Застучали топоры, раздался треск ломающихся сучьев. Мы предпочли бы не нарушать тишины. Но еще не придуман способ бесшумно валить деревья. Увязая в снегу, бойцы заготавливают материал. От них валит пар. Лица раскраснелись — будто только из бани.

И вот в лощине лежит груда очищенных от веток жердей длиной в четыре — пять метров.
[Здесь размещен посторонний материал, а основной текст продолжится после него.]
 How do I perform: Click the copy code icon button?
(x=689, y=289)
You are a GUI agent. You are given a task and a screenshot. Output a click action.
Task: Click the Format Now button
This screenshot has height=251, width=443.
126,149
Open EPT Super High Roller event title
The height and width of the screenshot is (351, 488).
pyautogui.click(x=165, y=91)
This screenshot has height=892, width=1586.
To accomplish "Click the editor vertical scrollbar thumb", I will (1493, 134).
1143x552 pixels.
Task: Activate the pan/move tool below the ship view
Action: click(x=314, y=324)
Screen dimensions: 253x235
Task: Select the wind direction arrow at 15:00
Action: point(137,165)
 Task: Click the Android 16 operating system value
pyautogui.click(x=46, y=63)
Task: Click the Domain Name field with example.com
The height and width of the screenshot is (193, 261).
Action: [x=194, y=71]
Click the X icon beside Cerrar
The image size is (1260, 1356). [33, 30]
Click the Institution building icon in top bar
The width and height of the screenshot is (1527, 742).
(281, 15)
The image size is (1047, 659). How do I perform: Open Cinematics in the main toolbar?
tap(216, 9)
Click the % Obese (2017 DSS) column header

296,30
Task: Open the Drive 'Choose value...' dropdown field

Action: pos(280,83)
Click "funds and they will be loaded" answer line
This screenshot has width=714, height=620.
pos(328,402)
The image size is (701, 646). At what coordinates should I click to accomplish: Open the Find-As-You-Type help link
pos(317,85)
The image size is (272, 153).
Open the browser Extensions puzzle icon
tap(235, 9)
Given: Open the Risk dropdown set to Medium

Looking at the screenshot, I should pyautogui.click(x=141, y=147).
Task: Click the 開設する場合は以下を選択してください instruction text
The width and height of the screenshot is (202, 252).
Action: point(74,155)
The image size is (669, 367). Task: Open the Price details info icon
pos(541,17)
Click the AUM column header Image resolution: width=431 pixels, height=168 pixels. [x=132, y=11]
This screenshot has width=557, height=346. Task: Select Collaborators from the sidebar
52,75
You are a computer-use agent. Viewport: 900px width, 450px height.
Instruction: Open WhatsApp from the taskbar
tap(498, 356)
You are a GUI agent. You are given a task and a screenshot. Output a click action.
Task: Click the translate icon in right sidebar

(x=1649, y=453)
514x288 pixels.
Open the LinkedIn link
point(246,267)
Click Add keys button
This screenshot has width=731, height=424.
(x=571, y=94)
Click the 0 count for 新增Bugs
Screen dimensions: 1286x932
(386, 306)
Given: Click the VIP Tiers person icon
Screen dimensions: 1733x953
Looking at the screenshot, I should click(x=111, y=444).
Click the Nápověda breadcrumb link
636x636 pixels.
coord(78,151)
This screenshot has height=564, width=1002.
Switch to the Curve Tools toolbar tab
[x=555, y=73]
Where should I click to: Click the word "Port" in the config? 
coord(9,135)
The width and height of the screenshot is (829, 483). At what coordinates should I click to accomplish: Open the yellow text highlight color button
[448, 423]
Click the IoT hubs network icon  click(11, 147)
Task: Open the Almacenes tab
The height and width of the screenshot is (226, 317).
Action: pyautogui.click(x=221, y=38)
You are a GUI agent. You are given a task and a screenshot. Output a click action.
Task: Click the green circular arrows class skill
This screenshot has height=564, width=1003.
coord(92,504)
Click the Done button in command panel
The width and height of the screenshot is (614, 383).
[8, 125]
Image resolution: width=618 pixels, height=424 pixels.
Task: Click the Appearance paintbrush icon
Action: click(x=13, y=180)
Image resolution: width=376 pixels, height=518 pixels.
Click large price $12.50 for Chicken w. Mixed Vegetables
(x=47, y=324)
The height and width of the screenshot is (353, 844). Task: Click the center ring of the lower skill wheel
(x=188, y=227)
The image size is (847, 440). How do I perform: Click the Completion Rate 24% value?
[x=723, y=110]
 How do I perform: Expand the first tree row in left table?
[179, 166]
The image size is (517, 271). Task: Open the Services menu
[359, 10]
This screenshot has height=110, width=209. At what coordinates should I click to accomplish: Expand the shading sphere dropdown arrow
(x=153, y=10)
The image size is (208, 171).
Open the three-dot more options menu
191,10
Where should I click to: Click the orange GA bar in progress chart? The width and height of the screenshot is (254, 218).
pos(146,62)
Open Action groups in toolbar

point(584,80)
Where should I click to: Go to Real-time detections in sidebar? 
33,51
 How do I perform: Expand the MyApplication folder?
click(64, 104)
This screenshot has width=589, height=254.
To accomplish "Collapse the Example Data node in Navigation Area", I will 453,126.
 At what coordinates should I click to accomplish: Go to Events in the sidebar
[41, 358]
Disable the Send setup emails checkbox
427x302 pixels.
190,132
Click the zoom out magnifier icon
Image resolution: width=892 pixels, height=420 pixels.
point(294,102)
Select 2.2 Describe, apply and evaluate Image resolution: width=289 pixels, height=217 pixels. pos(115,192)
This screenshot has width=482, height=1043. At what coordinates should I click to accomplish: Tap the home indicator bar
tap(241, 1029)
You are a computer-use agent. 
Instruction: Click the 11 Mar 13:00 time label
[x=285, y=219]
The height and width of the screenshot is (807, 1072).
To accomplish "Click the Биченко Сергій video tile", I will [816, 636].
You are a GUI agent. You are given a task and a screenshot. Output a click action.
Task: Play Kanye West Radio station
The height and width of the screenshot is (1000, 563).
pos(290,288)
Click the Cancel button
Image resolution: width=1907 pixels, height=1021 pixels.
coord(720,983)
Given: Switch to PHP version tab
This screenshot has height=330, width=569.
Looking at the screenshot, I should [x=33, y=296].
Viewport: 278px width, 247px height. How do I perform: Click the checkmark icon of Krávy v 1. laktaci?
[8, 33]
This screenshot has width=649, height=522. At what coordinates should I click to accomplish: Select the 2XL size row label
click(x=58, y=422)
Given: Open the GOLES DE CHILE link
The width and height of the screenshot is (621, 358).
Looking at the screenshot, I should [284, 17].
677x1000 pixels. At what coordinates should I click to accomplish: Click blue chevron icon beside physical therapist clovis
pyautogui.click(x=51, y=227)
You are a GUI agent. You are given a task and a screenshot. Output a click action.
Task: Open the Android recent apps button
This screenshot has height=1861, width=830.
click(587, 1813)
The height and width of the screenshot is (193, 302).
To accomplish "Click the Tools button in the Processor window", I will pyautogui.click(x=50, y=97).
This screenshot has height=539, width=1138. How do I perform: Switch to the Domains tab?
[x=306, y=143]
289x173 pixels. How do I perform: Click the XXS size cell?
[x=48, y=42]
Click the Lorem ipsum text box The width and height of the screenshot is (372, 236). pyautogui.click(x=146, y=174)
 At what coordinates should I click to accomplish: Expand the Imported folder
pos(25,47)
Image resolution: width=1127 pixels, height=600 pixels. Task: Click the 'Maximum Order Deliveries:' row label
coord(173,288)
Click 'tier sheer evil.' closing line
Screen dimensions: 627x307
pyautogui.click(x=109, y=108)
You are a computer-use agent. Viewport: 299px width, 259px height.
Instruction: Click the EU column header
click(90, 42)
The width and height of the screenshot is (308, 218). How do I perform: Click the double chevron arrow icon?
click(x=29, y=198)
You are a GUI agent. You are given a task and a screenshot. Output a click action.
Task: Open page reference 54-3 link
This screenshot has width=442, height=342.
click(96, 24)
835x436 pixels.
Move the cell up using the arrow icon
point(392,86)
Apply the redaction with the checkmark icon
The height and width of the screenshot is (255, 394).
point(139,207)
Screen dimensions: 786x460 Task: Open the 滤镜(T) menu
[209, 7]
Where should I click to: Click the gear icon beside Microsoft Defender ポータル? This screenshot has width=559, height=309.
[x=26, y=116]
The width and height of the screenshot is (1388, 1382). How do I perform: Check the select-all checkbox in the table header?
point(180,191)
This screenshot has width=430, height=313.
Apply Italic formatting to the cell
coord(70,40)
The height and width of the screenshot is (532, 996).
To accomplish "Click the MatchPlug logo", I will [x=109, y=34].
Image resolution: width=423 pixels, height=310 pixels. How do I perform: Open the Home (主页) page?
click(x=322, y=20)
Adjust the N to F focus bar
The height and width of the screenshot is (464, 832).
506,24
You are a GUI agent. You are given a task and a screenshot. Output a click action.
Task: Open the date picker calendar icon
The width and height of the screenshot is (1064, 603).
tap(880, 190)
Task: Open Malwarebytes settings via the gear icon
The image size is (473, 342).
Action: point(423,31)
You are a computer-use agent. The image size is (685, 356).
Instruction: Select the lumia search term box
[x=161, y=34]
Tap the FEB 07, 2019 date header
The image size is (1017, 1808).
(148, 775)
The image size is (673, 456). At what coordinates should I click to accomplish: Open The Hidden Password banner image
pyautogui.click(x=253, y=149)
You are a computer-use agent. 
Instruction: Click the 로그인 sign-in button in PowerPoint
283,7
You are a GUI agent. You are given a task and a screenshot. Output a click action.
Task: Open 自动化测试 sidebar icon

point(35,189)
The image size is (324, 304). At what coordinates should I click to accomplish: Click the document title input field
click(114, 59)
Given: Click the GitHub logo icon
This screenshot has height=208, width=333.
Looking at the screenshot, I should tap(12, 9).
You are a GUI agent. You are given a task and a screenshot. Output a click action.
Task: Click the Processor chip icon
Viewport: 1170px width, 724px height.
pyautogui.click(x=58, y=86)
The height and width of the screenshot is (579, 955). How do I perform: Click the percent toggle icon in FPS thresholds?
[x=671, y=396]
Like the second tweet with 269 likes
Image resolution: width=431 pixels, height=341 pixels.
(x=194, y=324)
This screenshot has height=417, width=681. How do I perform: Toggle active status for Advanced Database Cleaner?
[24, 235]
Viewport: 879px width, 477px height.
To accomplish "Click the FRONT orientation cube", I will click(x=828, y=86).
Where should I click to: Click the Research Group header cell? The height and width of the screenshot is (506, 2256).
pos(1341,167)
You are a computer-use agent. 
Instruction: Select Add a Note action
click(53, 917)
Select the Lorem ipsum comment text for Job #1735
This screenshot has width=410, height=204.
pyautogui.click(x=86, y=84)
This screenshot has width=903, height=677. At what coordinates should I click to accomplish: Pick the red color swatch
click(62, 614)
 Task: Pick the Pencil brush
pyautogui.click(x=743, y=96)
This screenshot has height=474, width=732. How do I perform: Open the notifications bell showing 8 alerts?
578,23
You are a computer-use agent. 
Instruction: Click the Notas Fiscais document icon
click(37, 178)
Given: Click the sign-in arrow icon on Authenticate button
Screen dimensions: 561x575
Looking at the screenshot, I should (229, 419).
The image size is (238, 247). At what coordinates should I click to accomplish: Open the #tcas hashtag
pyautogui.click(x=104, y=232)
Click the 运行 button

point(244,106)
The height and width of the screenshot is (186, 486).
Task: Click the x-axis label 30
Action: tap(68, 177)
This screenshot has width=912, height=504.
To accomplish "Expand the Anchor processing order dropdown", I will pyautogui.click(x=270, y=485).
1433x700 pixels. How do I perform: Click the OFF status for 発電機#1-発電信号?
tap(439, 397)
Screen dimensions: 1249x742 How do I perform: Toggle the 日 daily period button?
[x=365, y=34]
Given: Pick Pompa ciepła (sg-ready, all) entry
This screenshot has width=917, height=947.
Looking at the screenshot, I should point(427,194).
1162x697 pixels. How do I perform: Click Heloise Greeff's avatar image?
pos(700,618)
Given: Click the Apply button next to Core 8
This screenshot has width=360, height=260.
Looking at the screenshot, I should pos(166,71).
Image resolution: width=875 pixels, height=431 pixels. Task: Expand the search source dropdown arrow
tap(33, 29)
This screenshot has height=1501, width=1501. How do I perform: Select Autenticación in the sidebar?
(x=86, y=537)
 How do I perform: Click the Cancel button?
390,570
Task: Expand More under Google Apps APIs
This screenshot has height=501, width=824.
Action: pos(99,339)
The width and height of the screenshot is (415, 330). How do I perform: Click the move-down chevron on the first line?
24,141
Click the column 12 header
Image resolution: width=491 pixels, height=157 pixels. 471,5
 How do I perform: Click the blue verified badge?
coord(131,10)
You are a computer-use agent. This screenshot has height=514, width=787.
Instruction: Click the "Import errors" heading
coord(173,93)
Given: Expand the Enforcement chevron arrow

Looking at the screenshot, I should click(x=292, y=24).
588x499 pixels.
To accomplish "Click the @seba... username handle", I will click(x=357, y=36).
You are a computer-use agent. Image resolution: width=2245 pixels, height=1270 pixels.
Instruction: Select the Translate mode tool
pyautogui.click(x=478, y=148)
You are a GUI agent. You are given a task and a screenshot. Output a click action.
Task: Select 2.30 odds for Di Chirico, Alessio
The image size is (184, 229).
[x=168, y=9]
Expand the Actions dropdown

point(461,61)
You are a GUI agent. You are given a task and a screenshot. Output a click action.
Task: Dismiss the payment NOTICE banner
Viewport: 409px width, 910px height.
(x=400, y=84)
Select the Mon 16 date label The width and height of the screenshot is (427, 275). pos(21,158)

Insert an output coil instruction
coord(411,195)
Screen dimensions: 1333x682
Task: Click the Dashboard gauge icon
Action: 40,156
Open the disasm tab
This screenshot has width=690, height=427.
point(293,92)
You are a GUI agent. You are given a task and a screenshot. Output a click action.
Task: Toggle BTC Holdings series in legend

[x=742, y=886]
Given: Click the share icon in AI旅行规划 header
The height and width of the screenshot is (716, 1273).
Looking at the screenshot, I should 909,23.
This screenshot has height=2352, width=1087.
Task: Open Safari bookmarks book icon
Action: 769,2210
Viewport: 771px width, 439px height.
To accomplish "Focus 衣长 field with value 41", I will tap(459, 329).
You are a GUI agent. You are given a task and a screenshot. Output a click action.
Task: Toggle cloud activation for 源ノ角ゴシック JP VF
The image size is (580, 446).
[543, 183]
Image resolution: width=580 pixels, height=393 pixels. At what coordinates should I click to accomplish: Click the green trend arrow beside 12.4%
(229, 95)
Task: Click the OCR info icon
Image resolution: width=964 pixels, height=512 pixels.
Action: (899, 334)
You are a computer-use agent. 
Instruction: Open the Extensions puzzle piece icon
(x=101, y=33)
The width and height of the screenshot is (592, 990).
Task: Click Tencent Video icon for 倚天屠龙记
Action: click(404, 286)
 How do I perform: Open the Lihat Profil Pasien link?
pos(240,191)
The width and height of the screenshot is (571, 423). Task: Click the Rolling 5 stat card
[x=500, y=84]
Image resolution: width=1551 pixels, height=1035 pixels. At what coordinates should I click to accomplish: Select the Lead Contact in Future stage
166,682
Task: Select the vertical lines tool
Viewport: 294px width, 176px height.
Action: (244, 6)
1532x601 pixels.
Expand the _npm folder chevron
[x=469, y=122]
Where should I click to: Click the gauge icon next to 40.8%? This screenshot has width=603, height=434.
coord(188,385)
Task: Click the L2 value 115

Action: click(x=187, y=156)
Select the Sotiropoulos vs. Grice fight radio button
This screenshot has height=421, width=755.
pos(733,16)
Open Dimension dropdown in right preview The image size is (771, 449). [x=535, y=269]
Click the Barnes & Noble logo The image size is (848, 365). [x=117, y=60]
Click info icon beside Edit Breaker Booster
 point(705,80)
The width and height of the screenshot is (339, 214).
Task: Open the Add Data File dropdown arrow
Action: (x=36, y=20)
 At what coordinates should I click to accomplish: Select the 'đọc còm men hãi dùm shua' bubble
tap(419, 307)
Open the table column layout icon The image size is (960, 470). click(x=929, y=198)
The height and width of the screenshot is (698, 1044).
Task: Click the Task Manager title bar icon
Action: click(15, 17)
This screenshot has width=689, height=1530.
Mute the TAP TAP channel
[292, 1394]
Ставим тонкие стволы вертикально, связываем их [47] верхние концы, а нижние разводим. Образуется нечто похожее по форме на остроконечный колпак. Поверх жердей, на специально оставленные сучки, накладываем еловые ветви и присыпаем снегом. Все очень просто и неприхотливо.

Мы построили три таких жилища и назвали их чумами.

Внутреннее убранство наших шалашей также не отличалось роскошью. В середине их вырыли небольшие углубления для костров (для дыма оставили отверстия вверху). Постели — те же еловые ветки.

Скромные строения придали лесному уголку своеобразную привлекательность, обжитой вид.

С наступлением темноты в лагере затеплилась жизнь. Над чумами поднялись клубы дыма. Брызги искр рассеивались и угасали на лету.

Проверив дозоры, я решил посмотреть, как устроились товарищи. Подходя к шалашу, в котором расположилось отделение Петра Широкова, услышал недовольный голос Хаджибатыра Бадоева:

— Да ты что, понимаешь, люди тут или комары? Ты что, понимаешь, дыму напустил? Поговорка есть — дым без огня не бывает. У Ивана Палихи один дым, огня нет ничего. Дышать, понимаешь, нечем.

— Спи, Батыр, спи, — успокаивал Палиха. — Нечего антимонию разводить. Не на курорте.

Захожу в чум. Дышать действительно нечем. Над спящими бойцами висит плотное облако. Лежащие кучей еловые поленья не горят, а тлеют. С трудом различаю фигуру дежурного. На груди у него автомат, а в руках палка.

— Зачем вам палка, — спрашиваю, — золу, что ли, разгребать?

— Никак нет, товарищ капитан, — отвечает Палиха. — Малая механизация для сохранения сапог.

Дежурный выражается витиевато, однако суть дела ясна. Бойцы спят вокруг костра, ногами к нему. Каждый норовит, конечно, подвинуться поближе к огоньку. В инстинктивном влечении к теплу сонный человек может попортить, сжечь сапоги.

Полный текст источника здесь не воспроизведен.